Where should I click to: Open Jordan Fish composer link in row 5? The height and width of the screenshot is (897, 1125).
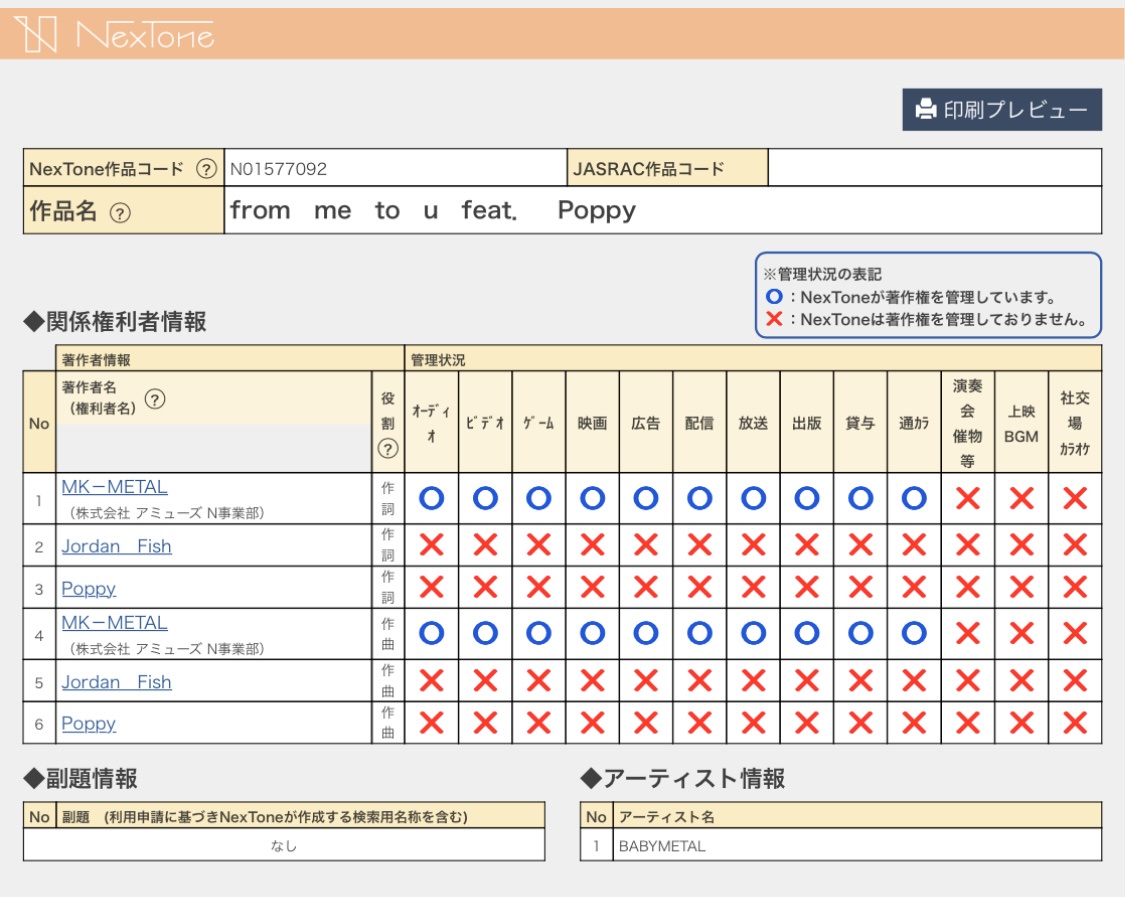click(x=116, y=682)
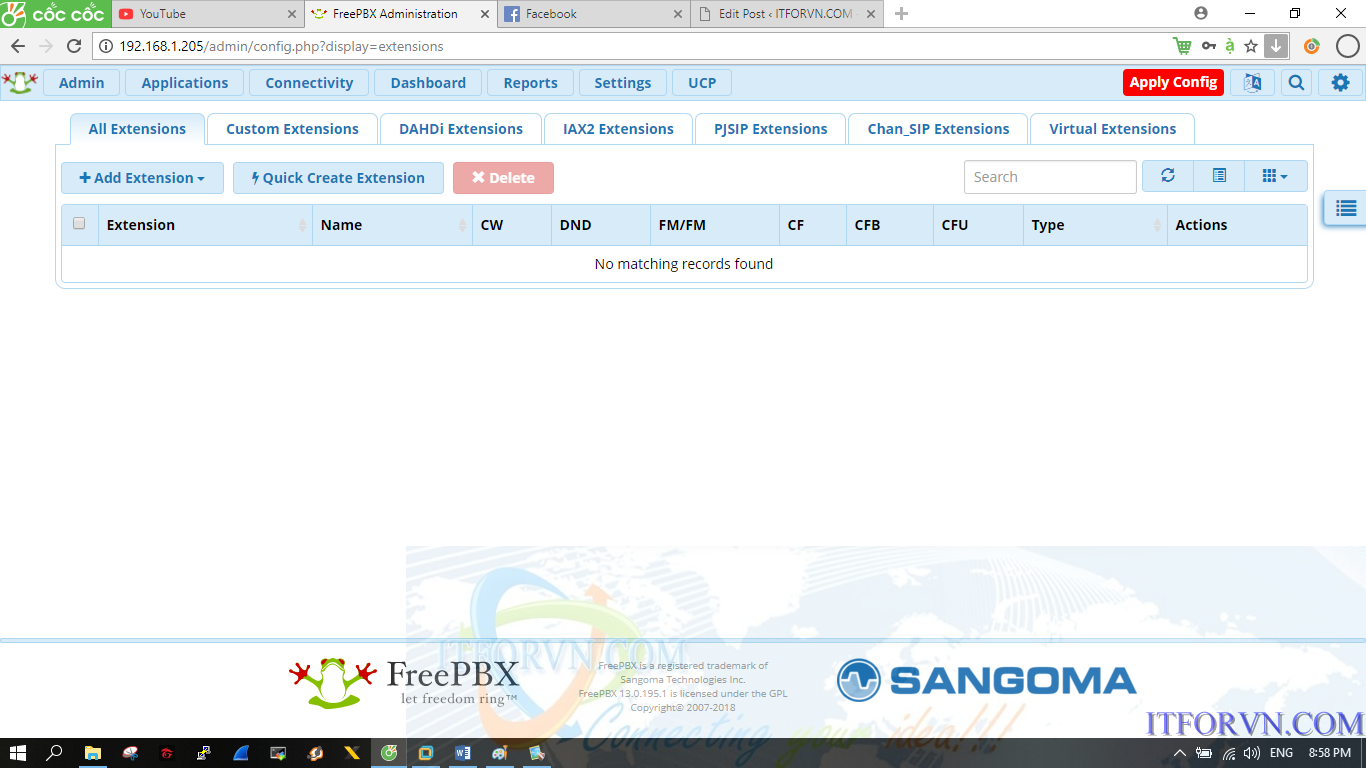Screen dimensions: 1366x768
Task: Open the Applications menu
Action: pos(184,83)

◇ ◇ ◇

* [TASK DESCRIPTION] Copy the listing above word for word, leaving out the pictures.

* [RESULT OF THE EXERCISE]
Where should I click to: Open Jordan Fish composer link in row 5? The height and width of the screenshot is (897, 1125).
click(x=116, y=682)
Screen dimensions: 1366x768
Task: Open the Applications menu
Action: pos(184,83)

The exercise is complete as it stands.